# [Try it]
Your answer is one number: the count of lines below that hold the word "badge".

BEGIN Data for review

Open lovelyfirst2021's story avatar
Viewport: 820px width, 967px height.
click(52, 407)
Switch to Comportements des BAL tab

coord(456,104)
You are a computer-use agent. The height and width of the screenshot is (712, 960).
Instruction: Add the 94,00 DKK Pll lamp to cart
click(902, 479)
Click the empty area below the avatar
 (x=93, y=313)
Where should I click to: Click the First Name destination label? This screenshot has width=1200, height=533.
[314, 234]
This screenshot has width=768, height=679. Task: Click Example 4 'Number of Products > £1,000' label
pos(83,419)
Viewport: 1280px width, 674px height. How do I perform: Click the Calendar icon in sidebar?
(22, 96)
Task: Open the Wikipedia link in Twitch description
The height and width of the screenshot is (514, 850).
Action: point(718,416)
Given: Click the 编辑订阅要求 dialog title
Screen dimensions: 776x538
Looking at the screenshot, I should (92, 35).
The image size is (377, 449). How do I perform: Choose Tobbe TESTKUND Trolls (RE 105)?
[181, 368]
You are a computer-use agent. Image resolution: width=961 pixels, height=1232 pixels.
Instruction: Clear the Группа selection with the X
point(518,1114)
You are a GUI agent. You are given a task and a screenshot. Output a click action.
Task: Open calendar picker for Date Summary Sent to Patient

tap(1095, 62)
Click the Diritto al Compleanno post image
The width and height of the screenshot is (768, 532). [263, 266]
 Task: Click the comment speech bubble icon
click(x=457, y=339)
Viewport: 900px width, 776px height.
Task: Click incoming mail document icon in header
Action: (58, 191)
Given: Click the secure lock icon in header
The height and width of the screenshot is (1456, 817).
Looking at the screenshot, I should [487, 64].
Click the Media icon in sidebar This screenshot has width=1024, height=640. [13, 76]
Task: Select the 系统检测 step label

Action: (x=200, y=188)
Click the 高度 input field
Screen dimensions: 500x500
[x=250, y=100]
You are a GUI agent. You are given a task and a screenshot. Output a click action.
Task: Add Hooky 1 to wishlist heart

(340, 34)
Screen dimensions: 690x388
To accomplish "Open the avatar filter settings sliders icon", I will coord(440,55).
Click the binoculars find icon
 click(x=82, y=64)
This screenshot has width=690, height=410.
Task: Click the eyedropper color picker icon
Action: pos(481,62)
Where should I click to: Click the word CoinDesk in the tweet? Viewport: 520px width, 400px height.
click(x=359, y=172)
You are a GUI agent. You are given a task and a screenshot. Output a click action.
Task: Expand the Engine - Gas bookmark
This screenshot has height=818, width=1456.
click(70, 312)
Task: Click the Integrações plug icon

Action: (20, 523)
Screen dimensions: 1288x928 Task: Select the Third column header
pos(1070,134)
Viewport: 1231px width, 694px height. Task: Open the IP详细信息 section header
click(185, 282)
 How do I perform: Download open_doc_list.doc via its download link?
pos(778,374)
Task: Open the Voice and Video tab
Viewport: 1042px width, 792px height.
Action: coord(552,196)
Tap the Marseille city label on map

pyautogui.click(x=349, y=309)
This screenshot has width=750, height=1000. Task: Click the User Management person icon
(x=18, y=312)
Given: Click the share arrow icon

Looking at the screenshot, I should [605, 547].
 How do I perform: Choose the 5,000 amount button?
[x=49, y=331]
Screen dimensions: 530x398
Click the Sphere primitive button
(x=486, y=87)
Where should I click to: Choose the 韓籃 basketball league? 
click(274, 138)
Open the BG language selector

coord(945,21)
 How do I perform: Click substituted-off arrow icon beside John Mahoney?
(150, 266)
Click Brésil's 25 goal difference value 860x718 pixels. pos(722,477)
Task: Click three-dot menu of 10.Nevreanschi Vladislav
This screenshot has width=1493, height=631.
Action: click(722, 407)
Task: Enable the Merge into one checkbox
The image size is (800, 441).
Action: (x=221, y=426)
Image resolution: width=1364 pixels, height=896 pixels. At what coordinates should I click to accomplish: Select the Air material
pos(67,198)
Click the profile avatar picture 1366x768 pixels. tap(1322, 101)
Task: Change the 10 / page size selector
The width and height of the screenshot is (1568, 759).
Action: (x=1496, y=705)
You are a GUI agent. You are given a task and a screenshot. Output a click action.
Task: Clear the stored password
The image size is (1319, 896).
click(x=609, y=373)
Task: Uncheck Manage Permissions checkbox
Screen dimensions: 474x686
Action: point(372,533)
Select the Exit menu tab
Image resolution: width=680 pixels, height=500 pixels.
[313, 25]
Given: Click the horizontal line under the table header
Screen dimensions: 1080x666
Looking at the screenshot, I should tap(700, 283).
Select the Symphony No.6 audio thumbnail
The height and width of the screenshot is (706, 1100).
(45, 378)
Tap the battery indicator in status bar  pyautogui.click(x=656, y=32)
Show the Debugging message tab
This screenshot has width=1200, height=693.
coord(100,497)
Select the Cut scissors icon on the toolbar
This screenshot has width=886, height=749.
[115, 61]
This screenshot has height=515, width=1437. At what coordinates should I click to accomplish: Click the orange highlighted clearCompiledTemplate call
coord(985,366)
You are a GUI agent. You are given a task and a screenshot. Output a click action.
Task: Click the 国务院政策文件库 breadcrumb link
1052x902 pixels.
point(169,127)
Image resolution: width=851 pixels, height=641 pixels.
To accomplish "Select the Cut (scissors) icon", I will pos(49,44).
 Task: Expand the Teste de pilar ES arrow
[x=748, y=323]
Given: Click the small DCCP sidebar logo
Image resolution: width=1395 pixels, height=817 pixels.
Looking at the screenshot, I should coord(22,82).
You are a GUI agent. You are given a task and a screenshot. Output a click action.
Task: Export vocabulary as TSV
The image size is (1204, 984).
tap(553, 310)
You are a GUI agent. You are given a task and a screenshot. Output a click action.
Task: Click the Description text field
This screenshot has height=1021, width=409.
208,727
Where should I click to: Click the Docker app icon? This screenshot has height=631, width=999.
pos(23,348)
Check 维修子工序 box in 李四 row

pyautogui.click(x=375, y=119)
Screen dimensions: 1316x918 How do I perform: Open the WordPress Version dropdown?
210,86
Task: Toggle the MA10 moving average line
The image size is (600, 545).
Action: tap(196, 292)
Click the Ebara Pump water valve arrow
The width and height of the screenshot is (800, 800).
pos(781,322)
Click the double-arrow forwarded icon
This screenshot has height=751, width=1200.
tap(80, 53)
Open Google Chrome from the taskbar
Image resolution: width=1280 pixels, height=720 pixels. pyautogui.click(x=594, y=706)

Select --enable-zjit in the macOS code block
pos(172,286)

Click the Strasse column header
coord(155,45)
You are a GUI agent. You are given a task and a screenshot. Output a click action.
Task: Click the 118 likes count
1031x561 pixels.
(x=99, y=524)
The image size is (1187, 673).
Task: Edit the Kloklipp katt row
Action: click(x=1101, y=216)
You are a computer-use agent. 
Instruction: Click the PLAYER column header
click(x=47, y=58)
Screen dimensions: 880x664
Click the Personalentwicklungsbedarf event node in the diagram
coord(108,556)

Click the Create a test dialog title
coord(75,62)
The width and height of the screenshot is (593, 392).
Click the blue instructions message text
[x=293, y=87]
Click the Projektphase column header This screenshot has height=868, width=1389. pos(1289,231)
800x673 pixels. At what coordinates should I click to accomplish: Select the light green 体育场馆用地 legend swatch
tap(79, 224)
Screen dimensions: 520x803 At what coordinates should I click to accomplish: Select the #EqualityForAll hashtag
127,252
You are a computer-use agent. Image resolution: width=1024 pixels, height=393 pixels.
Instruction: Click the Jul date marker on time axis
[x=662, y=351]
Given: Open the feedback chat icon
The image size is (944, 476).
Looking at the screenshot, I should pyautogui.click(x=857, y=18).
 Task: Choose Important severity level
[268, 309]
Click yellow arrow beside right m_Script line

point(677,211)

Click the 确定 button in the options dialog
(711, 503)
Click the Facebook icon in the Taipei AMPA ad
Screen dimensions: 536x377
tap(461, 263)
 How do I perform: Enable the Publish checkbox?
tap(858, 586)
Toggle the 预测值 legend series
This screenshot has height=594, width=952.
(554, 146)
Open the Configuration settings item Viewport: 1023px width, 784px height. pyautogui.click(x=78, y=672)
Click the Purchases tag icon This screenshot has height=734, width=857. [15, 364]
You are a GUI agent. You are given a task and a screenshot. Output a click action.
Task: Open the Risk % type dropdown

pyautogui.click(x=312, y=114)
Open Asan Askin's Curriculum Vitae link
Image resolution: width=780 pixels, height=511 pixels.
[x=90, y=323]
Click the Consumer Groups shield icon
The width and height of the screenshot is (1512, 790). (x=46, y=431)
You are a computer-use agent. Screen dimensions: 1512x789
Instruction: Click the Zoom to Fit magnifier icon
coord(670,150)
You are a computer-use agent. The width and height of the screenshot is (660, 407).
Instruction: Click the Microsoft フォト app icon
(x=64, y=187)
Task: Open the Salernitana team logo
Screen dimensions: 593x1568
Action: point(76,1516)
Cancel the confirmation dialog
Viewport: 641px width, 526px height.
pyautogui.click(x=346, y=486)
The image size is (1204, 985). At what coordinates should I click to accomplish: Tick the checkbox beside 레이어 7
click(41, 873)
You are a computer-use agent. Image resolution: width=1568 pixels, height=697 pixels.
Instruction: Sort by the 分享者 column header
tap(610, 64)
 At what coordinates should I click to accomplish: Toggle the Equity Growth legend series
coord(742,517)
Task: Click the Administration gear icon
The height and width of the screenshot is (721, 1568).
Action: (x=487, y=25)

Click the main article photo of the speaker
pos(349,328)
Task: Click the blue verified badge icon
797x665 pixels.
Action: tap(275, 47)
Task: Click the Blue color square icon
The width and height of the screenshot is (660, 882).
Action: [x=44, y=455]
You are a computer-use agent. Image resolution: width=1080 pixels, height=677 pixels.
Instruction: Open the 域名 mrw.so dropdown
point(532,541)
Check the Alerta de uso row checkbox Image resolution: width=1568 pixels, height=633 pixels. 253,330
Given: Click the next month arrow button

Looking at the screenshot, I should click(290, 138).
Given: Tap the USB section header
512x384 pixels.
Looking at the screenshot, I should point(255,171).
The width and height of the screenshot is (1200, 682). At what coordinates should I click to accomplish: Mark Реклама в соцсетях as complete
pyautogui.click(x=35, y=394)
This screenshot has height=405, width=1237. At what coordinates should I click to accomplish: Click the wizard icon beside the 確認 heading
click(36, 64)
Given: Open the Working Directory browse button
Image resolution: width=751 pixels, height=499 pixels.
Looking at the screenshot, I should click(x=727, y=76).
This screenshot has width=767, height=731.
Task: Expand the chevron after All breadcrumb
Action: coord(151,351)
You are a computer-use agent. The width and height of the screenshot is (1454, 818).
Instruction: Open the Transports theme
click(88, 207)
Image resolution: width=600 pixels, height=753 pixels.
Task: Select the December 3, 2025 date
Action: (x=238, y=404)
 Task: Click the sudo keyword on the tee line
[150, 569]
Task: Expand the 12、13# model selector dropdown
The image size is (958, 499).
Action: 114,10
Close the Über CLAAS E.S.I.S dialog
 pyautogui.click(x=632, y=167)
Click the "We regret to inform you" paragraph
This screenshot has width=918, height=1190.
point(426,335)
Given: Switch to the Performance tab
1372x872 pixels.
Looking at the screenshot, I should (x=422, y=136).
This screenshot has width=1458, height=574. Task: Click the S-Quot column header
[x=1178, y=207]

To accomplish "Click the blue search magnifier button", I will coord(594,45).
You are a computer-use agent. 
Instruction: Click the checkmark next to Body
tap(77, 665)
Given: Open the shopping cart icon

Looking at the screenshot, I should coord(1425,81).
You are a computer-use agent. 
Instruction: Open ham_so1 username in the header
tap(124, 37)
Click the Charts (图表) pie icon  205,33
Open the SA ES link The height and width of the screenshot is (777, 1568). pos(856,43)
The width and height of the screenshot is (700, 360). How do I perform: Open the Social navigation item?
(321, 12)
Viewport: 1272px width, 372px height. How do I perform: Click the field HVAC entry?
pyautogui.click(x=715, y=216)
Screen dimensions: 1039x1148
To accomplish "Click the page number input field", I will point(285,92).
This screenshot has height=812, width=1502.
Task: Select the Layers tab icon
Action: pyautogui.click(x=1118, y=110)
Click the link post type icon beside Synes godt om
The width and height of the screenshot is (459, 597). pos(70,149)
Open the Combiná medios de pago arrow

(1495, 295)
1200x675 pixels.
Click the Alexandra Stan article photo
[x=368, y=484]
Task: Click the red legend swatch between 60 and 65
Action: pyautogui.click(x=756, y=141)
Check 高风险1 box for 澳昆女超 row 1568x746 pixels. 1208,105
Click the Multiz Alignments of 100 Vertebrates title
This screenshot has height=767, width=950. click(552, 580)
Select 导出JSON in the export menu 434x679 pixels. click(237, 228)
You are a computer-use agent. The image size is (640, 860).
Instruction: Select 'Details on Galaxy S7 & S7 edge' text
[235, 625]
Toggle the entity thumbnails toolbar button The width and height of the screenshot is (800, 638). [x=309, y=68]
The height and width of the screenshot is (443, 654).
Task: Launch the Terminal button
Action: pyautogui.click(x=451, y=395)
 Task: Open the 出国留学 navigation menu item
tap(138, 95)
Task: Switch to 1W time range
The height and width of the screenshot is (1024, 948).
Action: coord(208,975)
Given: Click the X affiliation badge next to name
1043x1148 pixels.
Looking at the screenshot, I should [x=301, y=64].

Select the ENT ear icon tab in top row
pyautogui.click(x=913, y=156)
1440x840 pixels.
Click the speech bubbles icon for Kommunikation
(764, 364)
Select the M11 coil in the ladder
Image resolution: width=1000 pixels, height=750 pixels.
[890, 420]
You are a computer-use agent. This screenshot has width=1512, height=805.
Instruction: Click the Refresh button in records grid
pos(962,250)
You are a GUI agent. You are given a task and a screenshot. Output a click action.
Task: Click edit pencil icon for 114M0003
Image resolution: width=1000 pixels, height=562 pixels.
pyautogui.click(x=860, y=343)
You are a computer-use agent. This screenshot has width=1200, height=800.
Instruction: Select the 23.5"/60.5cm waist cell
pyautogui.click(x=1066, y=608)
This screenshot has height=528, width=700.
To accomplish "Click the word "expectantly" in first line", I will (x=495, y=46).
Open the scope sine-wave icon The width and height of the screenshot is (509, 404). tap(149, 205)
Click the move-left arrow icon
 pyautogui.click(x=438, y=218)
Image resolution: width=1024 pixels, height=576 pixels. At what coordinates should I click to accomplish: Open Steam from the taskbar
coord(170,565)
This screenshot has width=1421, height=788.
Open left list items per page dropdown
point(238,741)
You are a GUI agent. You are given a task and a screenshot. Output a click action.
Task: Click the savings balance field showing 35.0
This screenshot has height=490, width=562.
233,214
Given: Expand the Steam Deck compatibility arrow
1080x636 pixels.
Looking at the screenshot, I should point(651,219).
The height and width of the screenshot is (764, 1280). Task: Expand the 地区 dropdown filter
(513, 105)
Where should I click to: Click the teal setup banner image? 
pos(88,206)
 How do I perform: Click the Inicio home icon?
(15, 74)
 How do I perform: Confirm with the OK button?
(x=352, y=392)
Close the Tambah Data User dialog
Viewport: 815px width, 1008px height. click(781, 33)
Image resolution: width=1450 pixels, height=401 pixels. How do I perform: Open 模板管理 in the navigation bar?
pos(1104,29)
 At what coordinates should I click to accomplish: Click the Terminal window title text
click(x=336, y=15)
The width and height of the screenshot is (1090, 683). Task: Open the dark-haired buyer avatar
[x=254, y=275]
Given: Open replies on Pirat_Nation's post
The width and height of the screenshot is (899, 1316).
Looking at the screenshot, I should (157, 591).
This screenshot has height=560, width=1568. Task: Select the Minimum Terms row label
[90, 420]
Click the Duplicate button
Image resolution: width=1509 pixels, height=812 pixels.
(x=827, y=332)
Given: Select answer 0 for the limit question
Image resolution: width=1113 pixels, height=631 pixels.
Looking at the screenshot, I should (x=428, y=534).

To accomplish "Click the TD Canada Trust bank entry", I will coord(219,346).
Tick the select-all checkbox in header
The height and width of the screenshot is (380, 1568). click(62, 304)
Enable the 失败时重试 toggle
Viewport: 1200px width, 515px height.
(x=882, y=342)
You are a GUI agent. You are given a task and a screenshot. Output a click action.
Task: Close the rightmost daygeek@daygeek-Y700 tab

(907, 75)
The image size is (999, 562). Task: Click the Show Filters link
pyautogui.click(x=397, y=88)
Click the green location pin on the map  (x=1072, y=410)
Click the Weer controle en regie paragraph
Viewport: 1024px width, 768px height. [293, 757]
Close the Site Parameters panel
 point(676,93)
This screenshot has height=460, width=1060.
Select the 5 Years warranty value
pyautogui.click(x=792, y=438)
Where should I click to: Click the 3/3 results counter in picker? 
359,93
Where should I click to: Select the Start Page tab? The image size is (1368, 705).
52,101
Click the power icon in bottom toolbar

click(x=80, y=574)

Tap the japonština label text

END Data for review

# [Written solution]
2